NEW YORK (TheStreet) -- In 2013, Google (GOOG) went from zero to hero in the laptop market. This is one reason Google stock generally outperformed Apple (AAPL) and Microsoft (MSFT) in the last year or two. Being one of the first users of Google laptops, I started warning about this trend in a long series of articles already in December 2010. People laughed at me all the way, but I was finally proven right. It took two years for Google to work with its key hardware partners to get the product right in order to dramatically outgrow Microsoft and Apple. Unlike Apple and Microsoft, Google doesn't report laptop or PC sales -- or in Microsoft's case, OS licenses. Therefore, we rarely see a big quarterly headline showing what we now know, that Google murdered Microsoft and Apple in the laptop market in a record-fast time. For market share data, we go to our new King of retail, Amazon (AMZN). Of the top 14 best-selling laptops on Amazon, five are Google laptops and only two are Apple. Of these five best-selling Google laptops, three are variants of the Acer 720. This new Acer 720 has become the Honda (HMC) Accord -- or Toyota (TM) Prius -- of the laptop world. It's the new volume king -- "America's laptop" if you will. It's the laptop that saved Acer as a company, after it intelligently chose to ride the Google laptop wave shortly after Microsoft started to decline. Briefly speaking, this is a 11.6-inch laptop that weighs 2.8 pounds. It doesn't have integrated LTE but relies on WiFi for wireless connectivity. When you buy the Acer 720, you get an extra 100 gigs in your Google Drive account, and the device intelligently makes sure that the stuff you are likely to need can be cached on the device's 16-gig solid-state storage. The Acer 720 first came in two versions: One with 2 gigs or RAM and the other with 4 gigs of RAM. The former is $200 and the latter is $250. I reviewed the $250 version on Oct. 17 as it was just hitting the market.

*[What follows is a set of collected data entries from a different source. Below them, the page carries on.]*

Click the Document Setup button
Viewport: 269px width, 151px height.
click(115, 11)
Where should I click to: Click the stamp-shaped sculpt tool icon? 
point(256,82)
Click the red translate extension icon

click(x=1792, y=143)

Now, Acer has added a third version of this best-selling laptop to its arsenal: one with a touchscreen. It's $300. First of all, just to be clear, the only thing you will notice that's changed with this new version is the touchscreen. If you didn't know that it had a touchscreen, you would never guess. This begs the question: Do you need a touchscreen on a laptop like this? My answer is that, for close to 99% of you out there, the answer is a resounding "no." At this point, putting a touchscreen in a Google laptop is the answer to a question nobody was asking; a solution in search of a problem. In over three years of using a Chromebook every single day, at no point did I say to myself, "Wow, if this thing just had a touchscreen, it would be perfect." It's perfect anyway! Be honest: How many of you are using the touchscreen on your touchscreen-enabled laptop? When do you reach forward, pointing like an orangutan exercising a new yoga pose, with your greasy fingers onto the precious screen? Other than in a Microsoft ad, never. Using your fingers on the screen is something you do on your tablet and obviously on your smartphone. Not on your laptop. The reason for this is it's far more productive to use a mouse or trackpad, than trying to edit your article or email on the screen with your finger. Why? Your finger needs big touch targets. In order for a laptop to be useful for fingers on a touchscreen, it needs to have a completely different kind of interface than the one we are used to on a laptop. A laptop is optimized for fine granularity that the trackpad and mouse afford. This is another way of saying that Apple is and has been 100% right about the laptop and tablet being two very different animals. Microsoft has tried to marry the two in the same device, using two different software interfaces -- one for fingers, the other for trackpad/mouse.